Florida Attempts the Largest Hydraulic Restoration Project In the World To Save the Everglades (vice.com)
New submitter ar2286 shares a report from Motherboard: Florida is defined by its water -- the water flowing around it, through it, increasingly over it. But throughout the twentieth century, its major arteries of fresh water, which flowed from the Kissimmee River south of Orlando to Lake Okeechobee and down to the swampy Everglades, were permanently rerouted by the federal government and landowners to stop flooding, and make room for agriculture and housing in the southern part of the state. Now the state is working with the Army Corps of Engineers -- the government agency partly responsible for rerouting and draining water to begin with -- and the South Florida Water Management District to attempt the largest hydraulic restoration project in the world. And while some say the effort has turned Florida into a battleground, pitting sugar farmers against legislators and environmentalists, others are hoping this will finally right certain man-made wrongs and restore some balance to the state. If the government is able to fully fund the plan, and should dozens of contractors and state forces successfully carry it out, it could permanently change Florida. And set a precedent for inevitable restoration projects around the world, which are becoming increasingly crucial as climate change manifests in stronger storms and sea level rise. The state is embarking on such a massive restoration project because the aging levees and control gates surrounding Lake Okeechobee are at risk of failing during large storms and/or heavy rainfall. "The more rainwater that increases in Lake Okeechobee, the more pressure is on the lake, and that pressure can continue to build up and build up and build up and one day the levee can go," said Tammy Jackson-Moore, a Belle Glade resident who co-founded Guardians of the Glades, a nonprofit focused on community advocacy. "And we're talking about wiping out entire communities here." The rerouting has allowed for bursts of economic growth, but it does have its consequences. "The Everglades, the largest swath of subtropical wilderness in the country, is now half of its size circa 1920, and the ecosystem has deteriorated, losing wildlife and native flora," reports Motherboard. "Without a natural place to flow, stagnant water pushes toxic algae blooms into the rivers, and turns pristine ocean into sludgy waste."

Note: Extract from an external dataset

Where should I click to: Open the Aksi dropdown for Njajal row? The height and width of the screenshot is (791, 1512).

Exactly this. If you like the environment, vote for things like this. Take down things like dikes and dames and allow Nature to return to itself. Humans can be redisplaced from rural places where they are tearing up the enivronment and moved back into cities where they belong and can be managed. Earth gets to heal Herself and people become less of a plague on Earth. In the long run concentrations of populations is a good thing for efficiency of people, management of people (no one is X miles away from an administrative body), and biodiversity can regain its roots (no pun intended) throughout the rest of the lands and waters.
-=Beau=-
Exactly this. If you like the environment, vote for things like this.

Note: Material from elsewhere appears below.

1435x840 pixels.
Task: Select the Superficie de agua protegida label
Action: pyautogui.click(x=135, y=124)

Also, if you believe in sensible government, you should support this. There are few things stupider than corn subsidies, but sugar subsidies are one of them. These sugar farms are totally uneconomical, and would immediately go out of business without government support ... and that doesn't even count the billions we spend to destroy the Everglades on their behalf.
Americans pay more than $3.5B per year to support only about 100 sugar farmers. So unless welfare recipients receive more than $35M each, no tax increases will be needed.

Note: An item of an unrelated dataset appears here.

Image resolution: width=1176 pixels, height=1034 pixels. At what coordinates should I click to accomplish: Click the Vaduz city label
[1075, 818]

This is absolutely not true. This is baseless BS from a group that was fighting sugar industry subsidies, which are less than $100M. It doesn't hold up to any common sense test. Surprised even you would be so blind. But, hey, anything you read that suits your need....................
He's replying to someone who is advocating the UN's Agenda 21. It calls for the human population to be warehoused in gigantic megacities and the rural areas to be depopulated. Some Agenda 21 advocates think that doesn't go far enough and the countryside should be banned even from overflight. It's a chilling vision of the future, one we hope never comes to pass.
Shutting down free speech with violence isn't fighting fascism. It IS fascism!
The number is actually much higher. Those government subsidies for the 'select few' sugar farmers are used to raise the price every American pays for sugar. This article estimates that it is costing US consumers $47B.
http://dailysignal.com/2017/07... [dailysignal.com]
If you will look Google maps you can see a gigantic sugar operation right south of Lake Okeechobee. In the middle of it is a plant that converts sugar cane into another subsidized product, ethanol, for a gasoline additive. This operation is so large it cuts off all of the natural flow between Lake Okeechobee and the Everglades forcing it into canals.
Simply get the sugar farmer's hands out of the government money and all of this would collapse since the entire operation is uneconomical without government support.